Washington City Paper: What’s with the recent disco revival?

AF-P: People ask us what’s the new thing with disco, but I was reading stuff four years ago where people were asking the same thing. I think it’s getting more popular now—-I guess more people are using that as a cornerstone of what they produce, with indie bands getting disco and house influences in their songs. There are more bands where certain members also DJ. Back in the early ’90s, British bands especially started having drum machines and the bassist would also be DJ. It switched gears at one point, but it’s switching back. Ari and I have spent so many years of looking for disco and house records, it doesn’t seem super new to us. I think new people are latching onto it.

Actually, D.C. is super sick for finding crazy disco and house records. We’ve traveled around and gone record shopping different places, and D.C. is definitely one of the sweetest. We were just finding random records and not knowing what they were in the beginning.

WCP: What does the electronic music scene look like in DC?

AF-P: D.C. is cool because it’s super tiny. A lot of people even who don’t have crossing interests end up playing shows together in D.C. I feel like we fit in in DC amongst other things. In New York and L.A. there are enough bands for people to get in to super specific stuff—-not just genres but subgenres and sub-subgenres. In D.C. there’s not enough of it to get into super specific stuff, so a lot of different people end up in the same spot. We all came from punk bands in high school—-I didn’t start making house when I was 12 or anything.

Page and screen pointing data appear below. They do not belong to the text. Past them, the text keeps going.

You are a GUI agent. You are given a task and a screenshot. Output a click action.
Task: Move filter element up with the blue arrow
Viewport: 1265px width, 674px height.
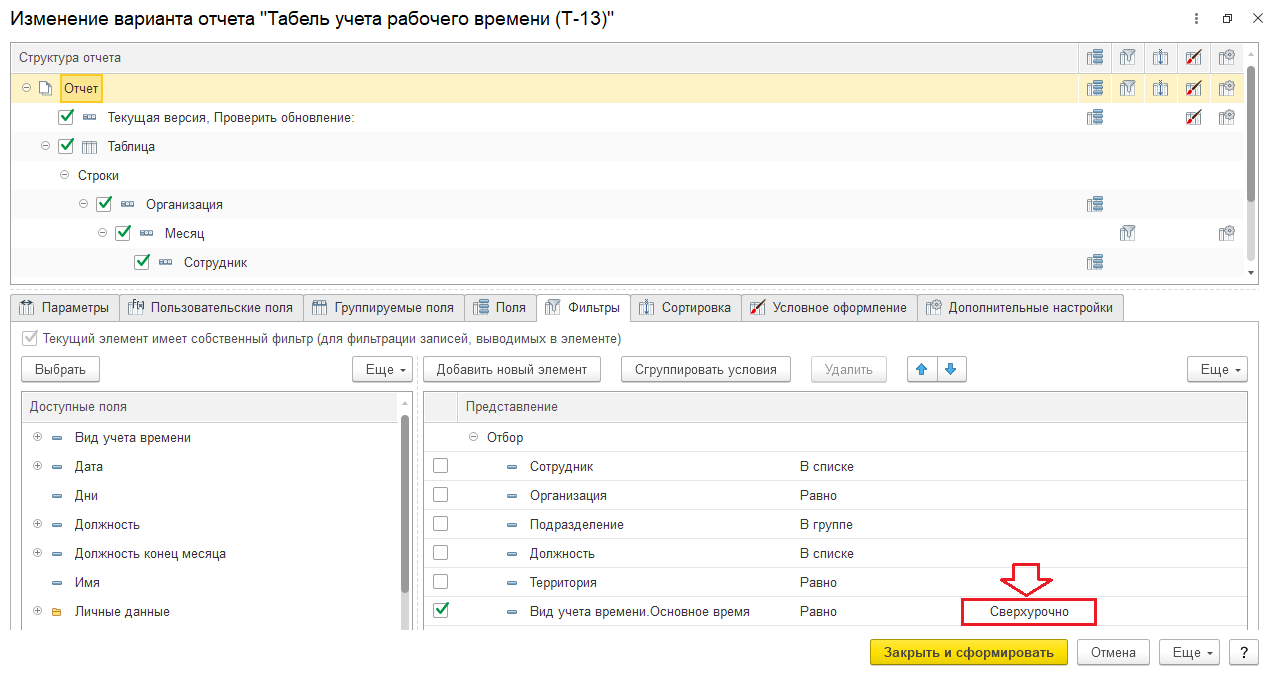tap(921, 369)
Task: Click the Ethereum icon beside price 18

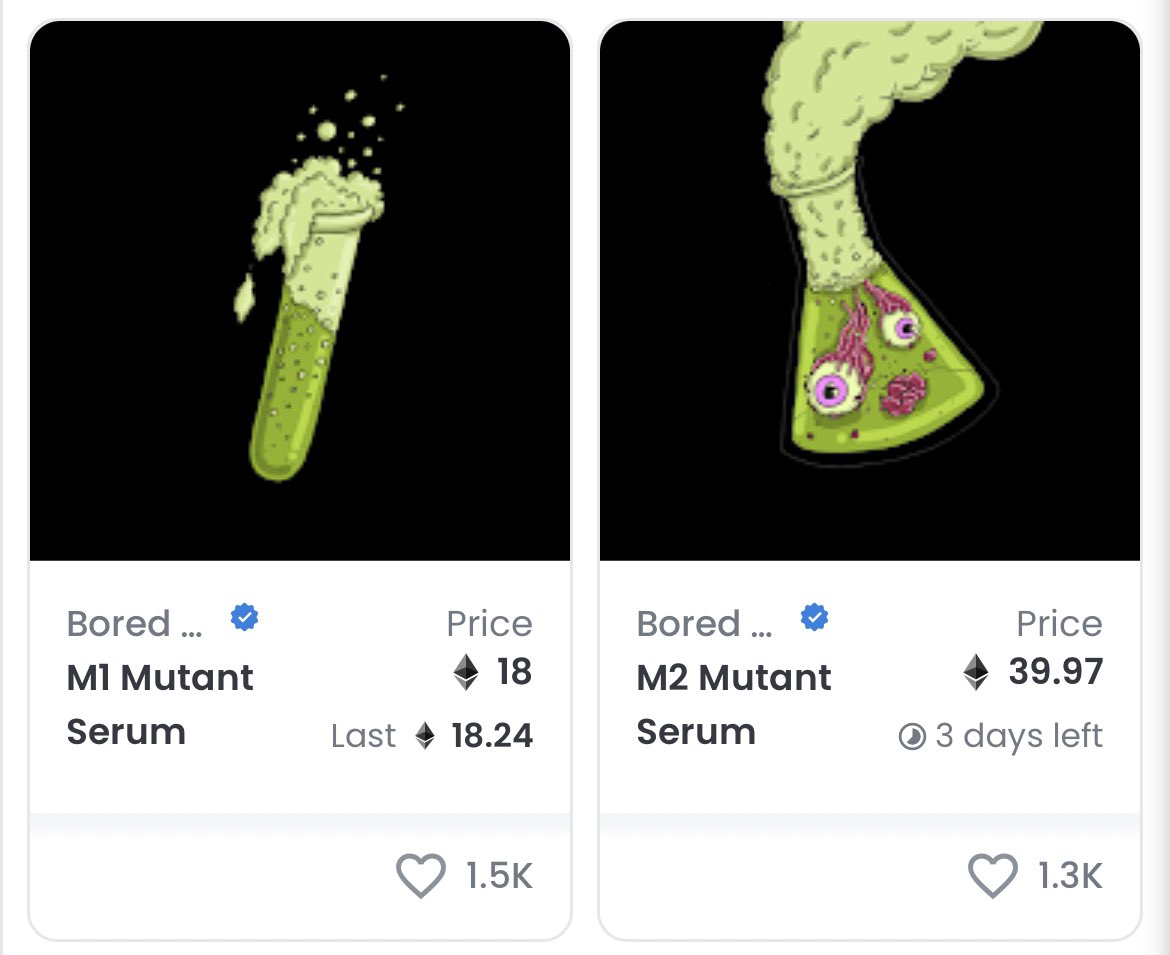Action: [x=466, y=671]
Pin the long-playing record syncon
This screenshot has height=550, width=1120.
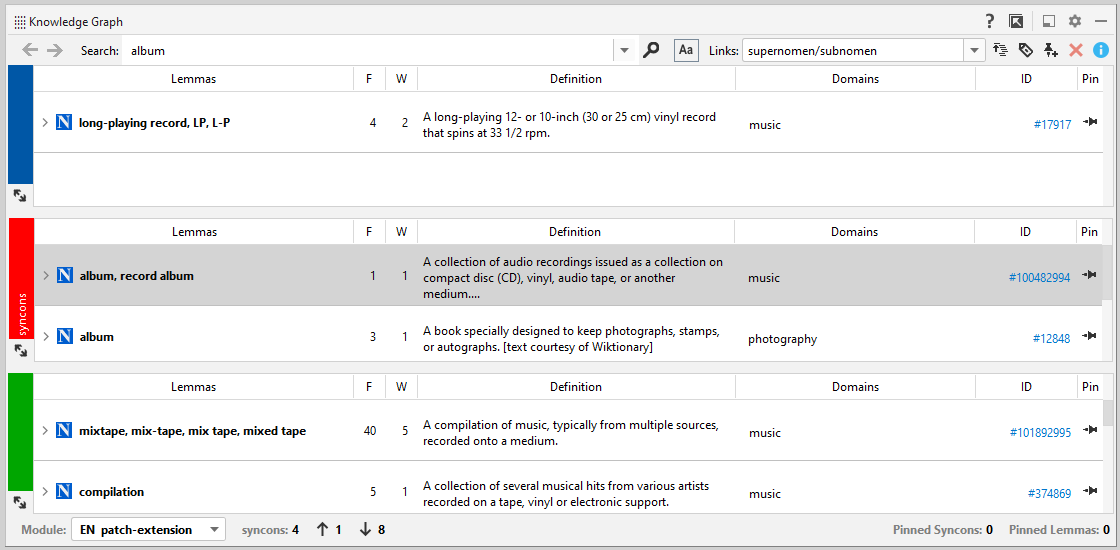(1090, 123)
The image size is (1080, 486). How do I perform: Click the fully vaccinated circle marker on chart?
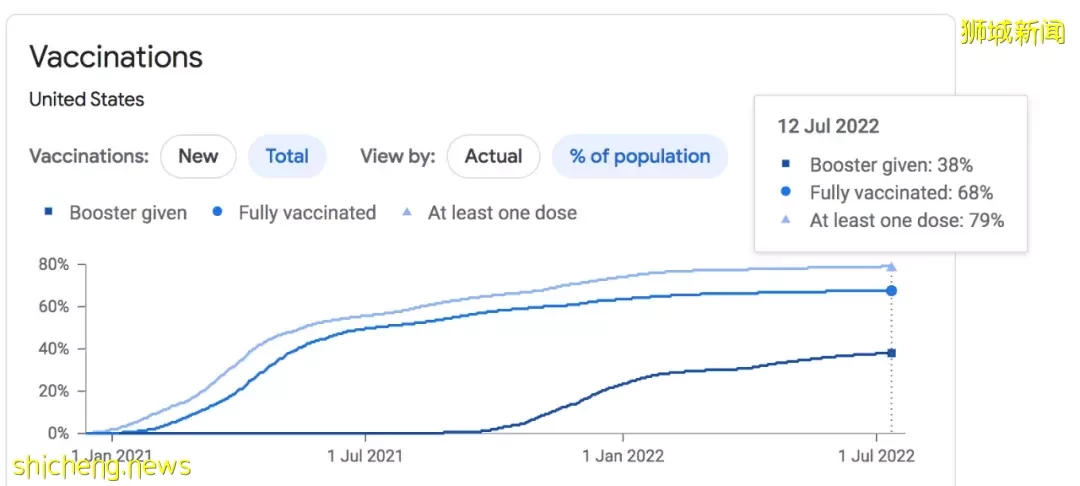click(891, 290)
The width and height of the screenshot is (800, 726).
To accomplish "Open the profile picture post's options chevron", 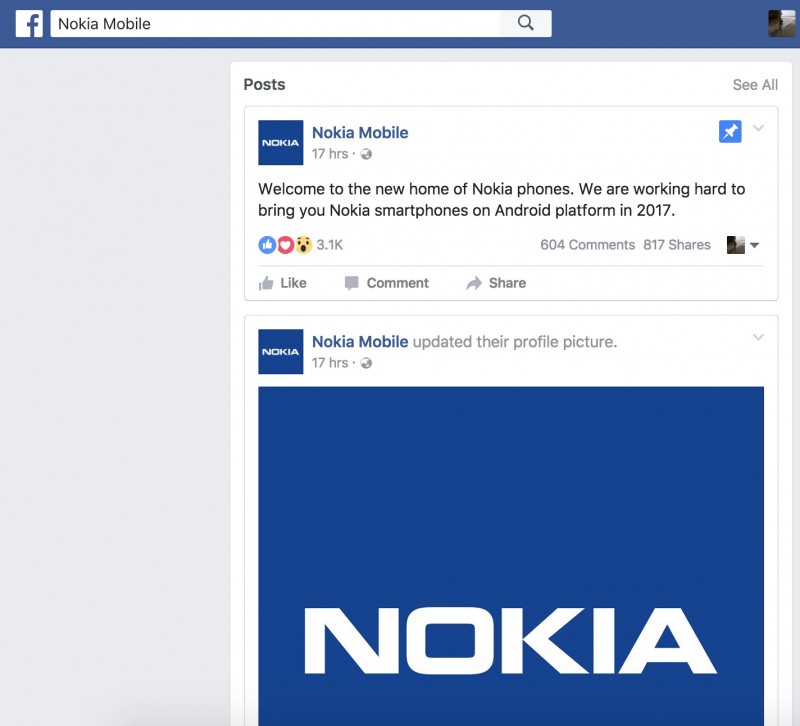I will tap(758, 338).
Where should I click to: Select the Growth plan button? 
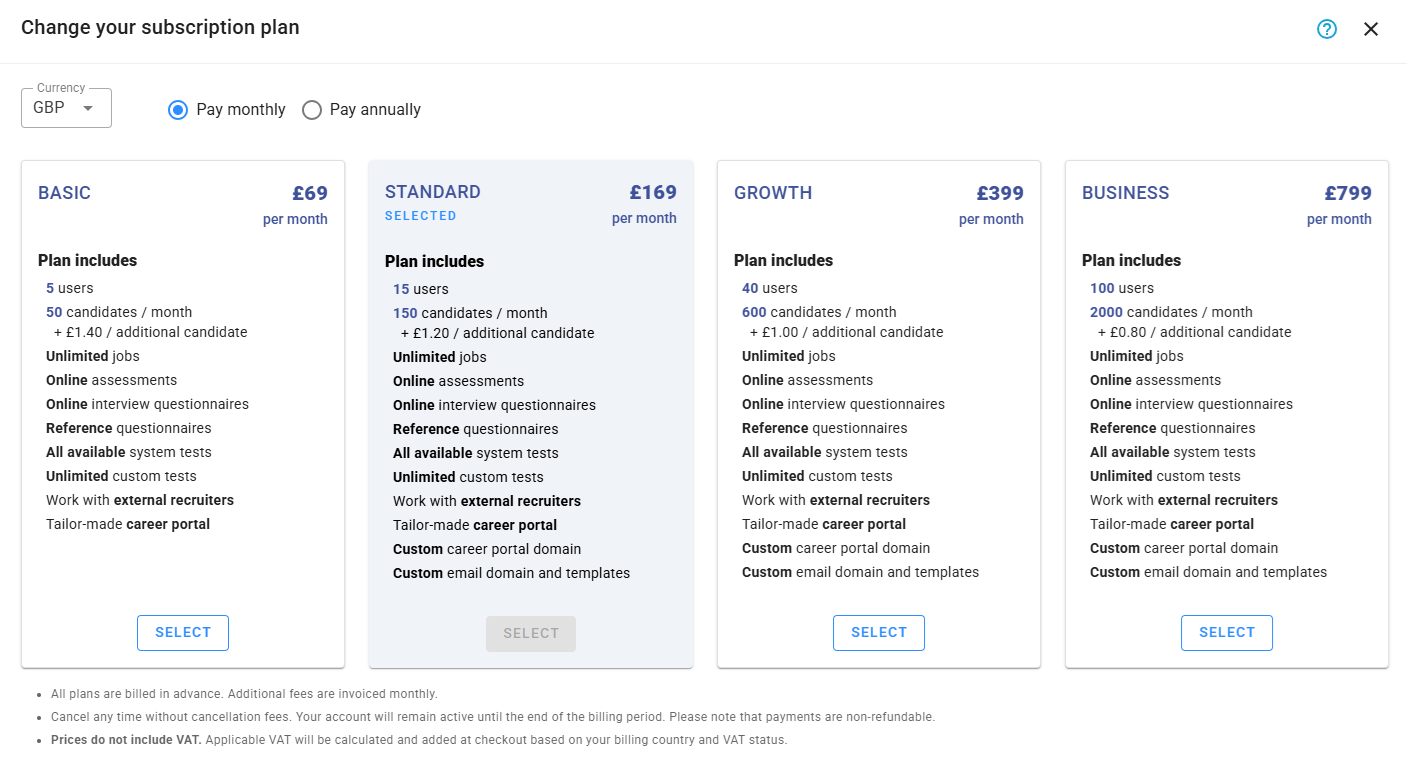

We did parties at the Black Cat in 2004 and 2005, and I think there’s a core group of maybe a couple hundred people who have latched on to our vibe, and that’s really cool. I think we might’ve helped get certain people into that stuff around here—-not everybody, but certain people—-and that’s another way we fit it. So, if you like that kind of music, you can come see Swimmers and we’ve got ridiculous examples of whatever you’re into. If you like house, we’ve got crazy house. If you like techno, we’ve got some weird techno records. We like when people get into it and they didn’t know about it before. Maybe someone heard about Lindstrøm on Pitchfork, then they find out there are so many more layers to that onion.

WCP: What does the process of making a record like this look like? Is it largely sample-based?

AF-P: There’s definitely a lot of samples mixed with stuff we play. The first and last song on the new 12-inch have like four or five samples and us messing with keyboards on it. The second track is a straight disco edit. We try to make actual songs from start to finish, but they’re also DJ tools. So, [the second track] “Give It All You Got” might not always match with the first song, but with us, you buy something you can DJ with.

We try not to use samples from anything good—-we try to DJ records that are good as opposed to sampling them. Mostly we’re trying to save parts from bad songs. Maybe we find a house record that starts playing and sounds like it’s gonna be awesome, but then it goes into a weird sax part, so we say, “Whatever, let’s take the drums from it.” Sometimes you find yourself hoping when you hear a weird house song that it goes bad so you can use the drums, otherwise you just end up DJing with it.

You can catch Beautiful Swimmers’ DJ night, The Whale, at U Street Music Hall tomorrow night, and on the third Wednesday of every month. Free.